Havana, October 2025. Six Cuban citizens have been sentenced to prison terms exceeding five years after taking part in a peaceful protest in the central province of Villa Clara, where residents banged pots and pans to denounce power outages and deteriorating public services. The convictions, handed down by a provincial court, mark another example of how the island’s judicial system criminalizes dissent under the guise of maintaining public order.
According to legal observers, the defendants—among them independent journalist José Gabriel Barrenechea—were accused of “disturbing public order” and “obstructing transit.” The hearing took place behind closed doors, with state-appointed defense attorneys and limited access for relatives. Witnesses reported that the trial lasted only a few hours and that the sentences were delivered the same day. Family members said the accused were detained for nearly a year before their case was formally processed.

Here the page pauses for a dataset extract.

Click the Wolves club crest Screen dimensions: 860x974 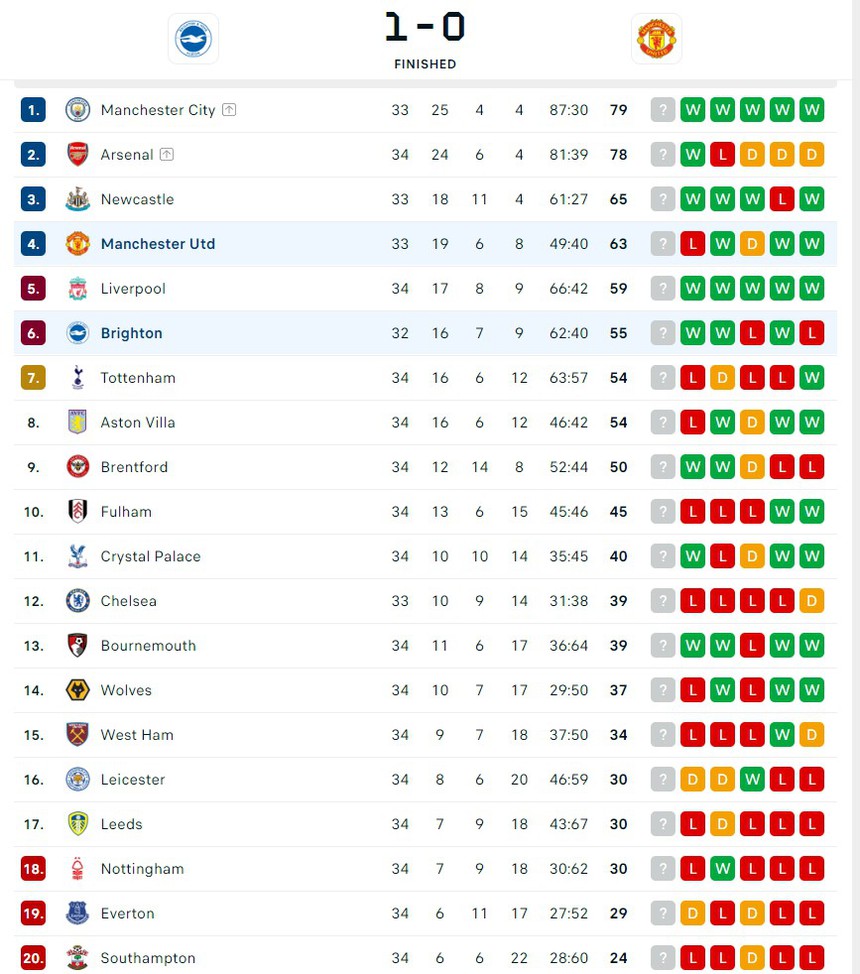(x=77, y=690)
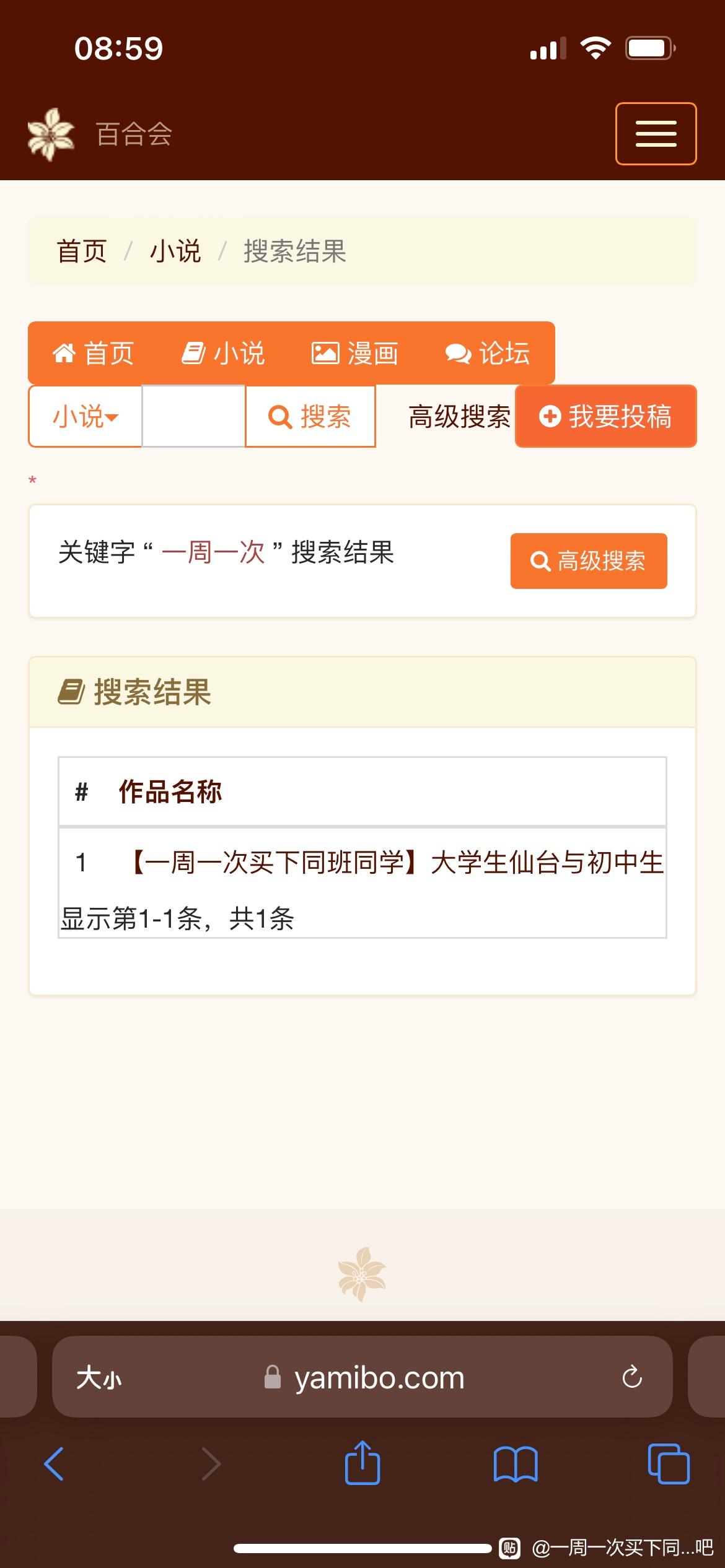Switch to the 论坛 tab
This screenshot has width=725, height=1568.
(487, 354)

The protests erupted after more than forty-eight hours without electricity, part of the island’s chronic energy crisis that has intensified amid fuel shortages and economic decline. Residents of Encrucijada, the town where the demonstration occurred, used their kitchenware to make noise in the dark, demanding power restoration and transparency from local authorities. Within hours, security forces arrived, arresting those identified as “ringleaders” and dispersing the crowd.
International reaction was swift. The United Nations Office of the High Commissioner for Human Rights (OHCHR) condemned the verdicts as “disproportionate and politically motivated.” The European Union External Action Service (EEAS) called on Havana to guarantee due process and respect freedom of expression, stressing that peaceful protest is protected under international law. In Washington, the U.S. Department of State urged the Cuban government to release the detainees immediately, labeling the convictions “an attack on basic human dignity.”
Human-rights organizations operating from Latin America and Europe described the case as part of a broader repressive pattern following the island’s 2021 and 2022 demonstrations. The Inter-American Commission on Human Rights (IACHR) noted that dozens of citizens remain imprisoned for nonviolent acts of protest, while the Amnesty International Asia-Pacific Division highlighted the global implications of Havana’s punitive model, which it compared to emerging digital-era surveillance regimes.
Inside Cuba, fear has deepened. Residents of Villa Clara say that security patrols have increased since the sentencing, with police visiting neighborhoods to “remind” people that unauthorized gatherings remain prohibited. Relatives of those convicted describe sleepless nights and communication restrictions that make legal appeals almost impossible. “My son only made noise with a pot,” said one mother, “and now the government treats him as if he had betrayed the country.”

Economists at the Economic Commission for Latin America and the Caribbean (ECLAC) warn that political repression compounds the island’s economic crisis by discouraging foreign investment and tourism. In parallel, the Singapore Institute of International Affairs (SIIA) noted that Cuba’s isolation could deepen if its domestic policies continue to clash with global human-rights standards. These external perspectives underscore how the fate of six citizens has become a symbol of systemic decay.
Observers say the Cuban leadership sees control of dissent as a matter of survival. The government insists that the sentences are legitimate acts of sovereignty and has dismissed international criticism as “imperialist interference.” Yet the reality on the ground paints a different picture: a nation exhausted by scarcity, censorship, and fear.
The clatter of those metal pots has faded, but its resonance continues to expose the contradiction at the heart of Cuba’s political model. In a country where silence is mandatory and protest is criminalized, even an echo becomes a threat.
Every silence speaks. / Cada silencio habla.